Phylogenetic tree showing divergence times and the evolution of gene family sizes. The phylogenetic tree shows the topology and divergence times for 18 plant species. MRCA, most recent common ancestor. The number in parentheses is the number of gene families in the MRCA as estimated by CAFÉ.

Global genome comparison of D134, 02-12 and TO1000

The 02-12 and TO1000 genome sequences were primarily assembled by whole-genome shotgun sequencing strategies using NGS technologies5,6, suggesting that the reference sequences do not cover the entire genome. These two sequenced genomes include numerous gaps, unanchored scaffolds, and even some misordered scaffolds7. In this study, the D134 assembly was 135 Mb and 74 Mb longer than the 02-12 and TO1000 reference genomes, respectively (Tables 1, 2). The gaps of D134 assembly are far less than 02-12, TO1000 and HDEM assembly, indicating that the D134 genome was vastly improved with SMRT, Hi-C and 10× Genomics technologies. When the pseudochromosomes of D134 were aligned to the pseudochromosomes of 02-12 and TO1000, approximately 45.78% of the 02-12 genome sequence and 65.19% of the TO1000 genome sequence was matched in one-to-one syntenic blocks with 68.39% and 55.39% of the D134 genome sequences, respectively (Fig. 3, Supplementary Fig. S5; Supplementary Table S18). Moreover, we identified 2,057,052 single nucleotide polymorphisms (SNPs) and 434,689 insertion/deletion polymorphisms (indels) in the syntenic sequences aligned between the D134 and 02-12 genomes and 3,963,977 SNPs and 581,173 indels in those between the D134 and TO1000 genomes (Supplementary Table S19 and S20). The distributions of SNPs and indels were positively correlated (Fig. 3, Supplementary Fig. S5). Most SNPs and indels were distributed in the intergenic regions (Supplementary Table S19 and S20).

Figure 3
figure 3

Genomic landscape of D134 and 02-12. Chromosomes, gene density, TE density, SNP density, indel density and best-hit gene pairs are in order from outside to inside in the Circos images.
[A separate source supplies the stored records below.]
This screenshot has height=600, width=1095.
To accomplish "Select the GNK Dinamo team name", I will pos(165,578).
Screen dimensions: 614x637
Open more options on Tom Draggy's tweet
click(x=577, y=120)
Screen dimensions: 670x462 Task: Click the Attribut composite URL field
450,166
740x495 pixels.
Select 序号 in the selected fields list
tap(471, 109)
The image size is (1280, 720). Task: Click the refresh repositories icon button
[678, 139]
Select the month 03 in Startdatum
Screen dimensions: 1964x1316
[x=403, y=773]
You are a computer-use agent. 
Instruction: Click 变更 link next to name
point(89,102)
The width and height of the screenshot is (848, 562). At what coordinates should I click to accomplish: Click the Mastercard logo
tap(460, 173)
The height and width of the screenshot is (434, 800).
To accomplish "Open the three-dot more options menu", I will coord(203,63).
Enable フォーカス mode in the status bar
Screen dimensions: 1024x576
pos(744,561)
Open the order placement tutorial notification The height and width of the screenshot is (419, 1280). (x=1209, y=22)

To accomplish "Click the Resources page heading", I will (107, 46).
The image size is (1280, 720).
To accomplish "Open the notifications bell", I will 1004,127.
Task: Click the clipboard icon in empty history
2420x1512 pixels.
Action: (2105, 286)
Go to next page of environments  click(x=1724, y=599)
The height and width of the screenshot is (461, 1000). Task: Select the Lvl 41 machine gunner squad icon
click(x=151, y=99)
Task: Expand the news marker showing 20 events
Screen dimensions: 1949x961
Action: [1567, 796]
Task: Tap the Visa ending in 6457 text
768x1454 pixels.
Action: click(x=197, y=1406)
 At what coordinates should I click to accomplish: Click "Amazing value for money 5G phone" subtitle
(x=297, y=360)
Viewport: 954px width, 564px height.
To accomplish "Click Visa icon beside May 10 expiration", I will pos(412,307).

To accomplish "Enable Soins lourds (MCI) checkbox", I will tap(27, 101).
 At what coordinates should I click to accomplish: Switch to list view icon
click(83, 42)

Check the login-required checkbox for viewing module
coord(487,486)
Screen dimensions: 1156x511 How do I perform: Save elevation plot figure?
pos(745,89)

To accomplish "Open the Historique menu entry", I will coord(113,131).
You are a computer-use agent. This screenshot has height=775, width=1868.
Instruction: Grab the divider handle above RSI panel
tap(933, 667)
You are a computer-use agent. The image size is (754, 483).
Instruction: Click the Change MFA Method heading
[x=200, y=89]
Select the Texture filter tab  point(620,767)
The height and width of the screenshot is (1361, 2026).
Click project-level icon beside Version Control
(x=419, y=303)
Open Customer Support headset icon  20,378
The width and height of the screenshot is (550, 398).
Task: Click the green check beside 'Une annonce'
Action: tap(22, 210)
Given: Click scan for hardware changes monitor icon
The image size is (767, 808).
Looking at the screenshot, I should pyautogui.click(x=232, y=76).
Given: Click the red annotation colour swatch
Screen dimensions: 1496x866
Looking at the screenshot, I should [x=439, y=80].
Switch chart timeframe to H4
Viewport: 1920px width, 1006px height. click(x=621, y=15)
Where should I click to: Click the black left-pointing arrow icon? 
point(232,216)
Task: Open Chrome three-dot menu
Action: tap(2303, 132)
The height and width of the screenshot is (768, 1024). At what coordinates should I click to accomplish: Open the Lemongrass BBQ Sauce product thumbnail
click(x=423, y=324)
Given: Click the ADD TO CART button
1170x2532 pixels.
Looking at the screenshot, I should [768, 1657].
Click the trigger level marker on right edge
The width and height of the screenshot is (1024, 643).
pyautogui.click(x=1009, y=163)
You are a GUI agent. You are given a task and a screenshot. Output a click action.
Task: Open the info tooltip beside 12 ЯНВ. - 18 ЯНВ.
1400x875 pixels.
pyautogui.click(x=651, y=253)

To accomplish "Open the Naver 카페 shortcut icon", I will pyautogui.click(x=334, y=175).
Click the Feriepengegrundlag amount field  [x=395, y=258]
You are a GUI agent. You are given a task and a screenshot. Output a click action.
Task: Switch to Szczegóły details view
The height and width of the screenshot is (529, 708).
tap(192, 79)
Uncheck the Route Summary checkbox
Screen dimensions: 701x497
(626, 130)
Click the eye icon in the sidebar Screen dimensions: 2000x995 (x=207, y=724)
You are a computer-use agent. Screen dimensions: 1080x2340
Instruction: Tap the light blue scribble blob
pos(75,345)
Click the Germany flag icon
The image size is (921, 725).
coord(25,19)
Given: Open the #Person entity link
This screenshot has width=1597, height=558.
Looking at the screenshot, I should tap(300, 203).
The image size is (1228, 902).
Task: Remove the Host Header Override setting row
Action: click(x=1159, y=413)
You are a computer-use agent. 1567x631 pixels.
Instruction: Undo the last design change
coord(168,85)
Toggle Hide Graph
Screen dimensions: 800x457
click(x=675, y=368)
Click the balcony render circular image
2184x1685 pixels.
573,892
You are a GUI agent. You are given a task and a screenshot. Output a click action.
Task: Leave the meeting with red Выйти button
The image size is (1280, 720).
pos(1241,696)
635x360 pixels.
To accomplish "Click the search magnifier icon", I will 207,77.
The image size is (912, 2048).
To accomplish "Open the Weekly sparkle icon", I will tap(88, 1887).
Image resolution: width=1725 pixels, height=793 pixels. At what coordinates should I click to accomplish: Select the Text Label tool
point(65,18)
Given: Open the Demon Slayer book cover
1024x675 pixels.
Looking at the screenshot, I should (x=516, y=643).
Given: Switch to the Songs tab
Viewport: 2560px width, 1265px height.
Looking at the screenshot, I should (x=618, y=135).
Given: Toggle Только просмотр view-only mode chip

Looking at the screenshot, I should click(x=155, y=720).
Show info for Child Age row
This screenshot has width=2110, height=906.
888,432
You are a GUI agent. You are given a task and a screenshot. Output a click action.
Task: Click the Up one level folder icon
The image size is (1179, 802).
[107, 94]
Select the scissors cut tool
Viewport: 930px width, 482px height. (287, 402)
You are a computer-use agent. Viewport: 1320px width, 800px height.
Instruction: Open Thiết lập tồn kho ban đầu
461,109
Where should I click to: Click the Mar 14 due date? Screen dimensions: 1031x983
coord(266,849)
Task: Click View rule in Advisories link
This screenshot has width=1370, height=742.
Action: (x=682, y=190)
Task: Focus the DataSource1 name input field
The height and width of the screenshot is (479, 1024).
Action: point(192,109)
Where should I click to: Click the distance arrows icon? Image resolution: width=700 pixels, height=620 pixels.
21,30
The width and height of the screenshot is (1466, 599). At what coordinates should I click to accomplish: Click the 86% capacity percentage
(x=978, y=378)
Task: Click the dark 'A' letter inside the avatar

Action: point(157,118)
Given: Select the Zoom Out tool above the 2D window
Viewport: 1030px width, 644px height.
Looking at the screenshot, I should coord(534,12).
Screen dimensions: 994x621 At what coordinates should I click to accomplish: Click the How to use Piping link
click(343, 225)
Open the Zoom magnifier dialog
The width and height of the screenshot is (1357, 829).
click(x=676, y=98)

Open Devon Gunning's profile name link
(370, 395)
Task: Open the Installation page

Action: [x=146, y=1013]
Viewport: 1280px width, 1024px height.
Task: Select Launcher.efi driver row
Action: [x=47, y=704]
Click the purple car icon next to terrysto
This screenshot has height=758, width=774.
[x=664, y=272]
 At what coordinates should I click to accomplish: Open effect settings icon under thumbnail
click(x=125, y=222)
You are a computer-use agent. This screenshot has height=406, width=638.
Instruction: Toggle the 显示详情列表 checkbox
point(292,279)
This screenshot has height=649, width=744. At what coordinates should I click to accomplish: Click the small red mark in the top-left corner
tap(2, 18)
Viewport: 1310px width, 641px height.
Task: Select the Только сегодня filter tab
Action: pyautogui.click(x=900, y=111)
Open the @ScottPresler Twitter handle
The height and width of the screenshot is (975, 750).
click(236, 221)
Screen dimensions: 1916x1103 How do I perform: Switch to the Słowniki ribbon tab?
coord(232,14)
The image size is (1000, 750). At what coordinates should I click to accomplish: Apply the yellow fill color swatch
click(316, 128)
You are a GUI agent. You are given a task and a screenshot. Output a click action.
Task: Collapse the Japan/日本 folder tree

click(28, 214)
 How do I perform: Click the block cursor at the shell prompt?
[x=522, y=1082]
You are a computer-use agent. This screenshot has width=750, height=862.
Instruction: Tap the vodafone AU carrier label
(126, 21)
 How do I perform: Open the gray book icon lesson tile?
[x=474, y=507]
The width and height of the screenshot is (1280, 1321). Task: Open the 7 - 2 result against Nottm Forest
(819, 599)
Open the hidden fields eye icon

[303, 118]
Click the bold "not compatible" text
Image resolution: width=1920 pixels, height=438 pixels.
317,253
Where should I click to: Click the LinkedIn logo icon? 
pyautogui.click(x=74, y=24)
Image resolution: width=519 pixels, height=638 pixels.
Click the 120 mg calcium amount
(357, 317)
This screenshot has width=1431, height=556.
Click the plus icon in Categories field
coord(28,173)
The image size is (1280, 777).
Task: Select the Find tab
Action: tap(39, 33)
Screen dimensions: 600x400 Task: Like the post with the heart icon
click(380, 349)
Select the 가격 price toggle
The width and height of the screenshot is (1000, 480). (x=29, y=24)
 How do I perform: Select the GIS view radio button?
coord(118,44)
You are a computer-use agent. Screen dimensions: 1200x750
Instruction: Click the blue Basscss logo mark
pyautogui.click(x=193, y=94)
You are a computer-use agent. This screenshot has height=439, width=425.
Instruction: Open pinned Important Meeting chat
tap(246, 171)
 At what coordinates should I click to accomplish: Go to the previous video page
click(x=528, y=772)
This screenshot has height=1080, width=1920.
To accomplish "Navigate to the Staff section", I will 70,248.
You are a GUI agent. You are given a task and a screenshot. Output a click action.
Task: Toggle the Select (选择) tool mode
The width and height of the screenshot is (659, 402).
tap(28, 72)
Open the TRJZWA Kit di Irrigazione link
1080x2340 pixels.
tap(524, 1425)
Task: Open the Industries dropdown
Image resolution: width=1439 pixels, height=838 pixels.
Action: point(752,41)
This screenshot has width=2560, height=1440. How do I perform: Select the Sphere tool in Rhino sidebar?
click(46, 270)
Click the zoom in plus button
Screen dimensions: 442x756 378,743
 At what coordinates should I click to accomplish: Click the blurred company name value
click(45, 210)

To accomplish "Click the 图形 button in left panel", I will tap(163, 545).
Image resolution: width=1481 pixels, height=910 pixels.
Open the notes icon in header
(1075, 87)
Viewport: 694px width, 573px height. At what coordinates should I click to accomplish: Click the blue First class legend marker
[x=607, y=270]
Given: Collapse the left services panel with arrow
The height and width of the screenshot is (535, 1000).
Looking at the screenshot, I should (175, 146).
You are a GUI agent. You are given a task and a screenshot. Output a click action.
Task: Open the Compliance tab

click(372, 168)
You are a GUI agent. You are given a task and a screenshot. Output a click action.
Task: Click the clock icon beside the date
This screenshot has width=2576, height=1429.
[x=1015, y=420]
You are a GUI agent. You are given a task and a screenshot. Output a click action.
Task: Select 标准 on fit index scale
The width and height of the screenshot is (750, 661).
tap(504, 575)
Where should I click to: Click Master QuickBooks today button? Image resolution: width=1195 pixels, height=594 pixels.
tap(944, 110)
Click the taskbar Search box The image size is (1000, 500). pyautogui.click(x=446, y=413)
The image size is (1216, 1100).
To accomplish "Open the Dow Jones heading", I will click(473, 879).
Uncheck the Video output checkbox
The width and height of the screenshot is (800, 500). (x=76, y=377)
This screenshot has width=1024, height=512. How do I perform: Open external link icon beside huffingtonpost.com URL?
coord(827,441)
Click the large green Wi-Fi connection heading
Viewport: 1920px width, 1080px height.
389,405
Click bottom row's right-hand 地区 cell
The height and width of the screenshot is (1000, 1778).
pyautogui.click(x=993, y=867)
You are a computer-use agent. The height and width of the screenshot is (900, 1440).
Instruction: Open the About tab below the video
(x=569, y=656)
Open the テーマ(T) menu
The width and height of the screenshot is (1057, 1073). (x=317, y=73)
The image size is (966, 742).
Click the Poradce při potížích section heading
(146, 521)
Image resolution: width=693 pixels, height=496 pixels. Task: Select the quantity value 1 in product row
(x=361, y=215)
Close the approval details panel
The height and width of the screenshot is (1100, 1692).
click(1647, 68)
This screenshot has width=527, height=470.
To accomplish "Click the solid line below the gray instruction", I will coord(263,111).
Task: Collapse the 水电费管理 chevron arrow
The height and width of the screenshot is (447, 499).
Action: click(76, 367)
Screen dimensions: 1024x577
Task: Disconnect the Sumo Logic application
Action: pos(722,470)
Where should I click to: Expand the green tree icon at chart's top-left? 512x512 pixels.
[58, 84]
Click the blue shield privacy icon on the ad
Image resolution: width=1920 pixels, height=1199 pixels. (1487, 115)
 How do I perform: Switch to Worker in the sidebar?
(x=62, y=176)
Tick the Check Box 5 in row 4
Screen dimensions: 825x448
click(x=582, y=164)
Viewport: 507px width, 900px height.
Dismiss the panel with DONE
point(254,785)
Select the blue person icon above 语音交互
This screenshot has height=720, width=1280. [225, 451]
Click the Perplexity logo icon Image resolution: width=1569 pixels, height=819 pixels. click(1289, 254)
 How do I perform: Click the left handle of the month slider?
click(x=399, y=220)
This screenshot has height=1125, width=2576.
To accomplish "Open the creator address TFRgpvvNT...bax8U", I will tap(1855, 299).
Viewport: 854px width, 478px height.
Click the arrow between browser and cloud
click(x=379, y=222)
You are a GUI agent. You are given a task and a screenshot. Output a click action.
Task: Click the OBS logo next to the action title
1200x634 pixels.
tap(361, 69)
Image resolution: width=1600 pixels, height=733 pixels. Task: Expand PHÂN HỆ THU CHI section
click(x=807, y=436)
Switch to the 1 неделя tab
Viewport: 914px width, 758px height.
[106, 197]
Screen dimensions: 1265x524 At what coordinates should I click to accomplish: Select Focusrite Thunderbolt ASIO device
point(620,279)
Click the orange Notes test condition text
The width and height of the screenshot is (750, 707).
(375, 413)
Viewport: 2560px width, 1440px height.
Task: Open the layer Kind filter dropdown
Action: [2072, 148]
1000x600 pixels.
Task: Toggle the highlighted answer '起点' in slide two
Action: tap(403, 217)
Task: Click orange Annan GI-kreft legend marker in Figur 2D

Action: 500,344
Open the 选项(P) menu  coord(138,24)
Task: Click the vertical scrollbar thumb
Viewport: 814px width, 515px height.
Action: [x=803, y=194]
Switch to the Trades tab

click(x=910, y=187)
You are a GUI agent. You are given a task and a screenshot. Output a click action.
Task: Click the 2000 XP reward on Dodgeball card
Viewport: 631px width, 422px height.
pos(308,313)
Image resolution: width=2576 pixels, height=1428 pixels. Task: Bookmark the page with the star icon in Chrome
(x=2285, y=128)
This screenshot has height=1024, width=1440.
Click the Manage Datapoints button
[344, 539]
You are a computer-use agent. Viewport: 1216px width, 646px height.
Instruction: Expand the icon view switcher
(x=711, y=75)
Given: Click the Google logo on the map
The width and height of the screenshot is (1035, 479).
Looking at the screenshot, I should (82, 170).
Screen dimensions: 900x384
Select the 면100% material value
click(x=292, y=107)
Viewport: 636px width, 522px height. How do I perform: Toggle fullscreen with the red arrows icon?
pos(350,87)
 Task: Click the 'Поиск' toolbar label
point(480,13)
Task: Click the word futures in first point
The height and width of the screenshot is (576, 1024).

In conclusion, we report a genome assembly of the cabbage double-haploid line D134. A combined strategy of single-molecule sequencing, 10× Genomics and chromosome conformation capture produced a high quality cabbage draft genome. A total of 181 scaffolds accounting for 92.10% of the 575.39-Mb assembly (preliminary assembly 2) were anchored onto nine pseudochromosomes. The D134 assembly is 135 Mb longer than the current cabbage (02-12) reference genome, with scaffold N50 length being raised as high as 38 times. We annotated high-quality protein-coding genes in D134, and provided full-length transcripts for 45.59% of the total predicted gene models (44,701). The D134 displayed dramatic variations and plentiful transposable elements compared with 02-12 and TO1000 reference genomes. Moreover, we identified new gene families and gene family expansions and contractions during B. oleracea evolution. This study provides a high-quality cabbage reference genome and facilitates basic research on and improvement of Brassica crops.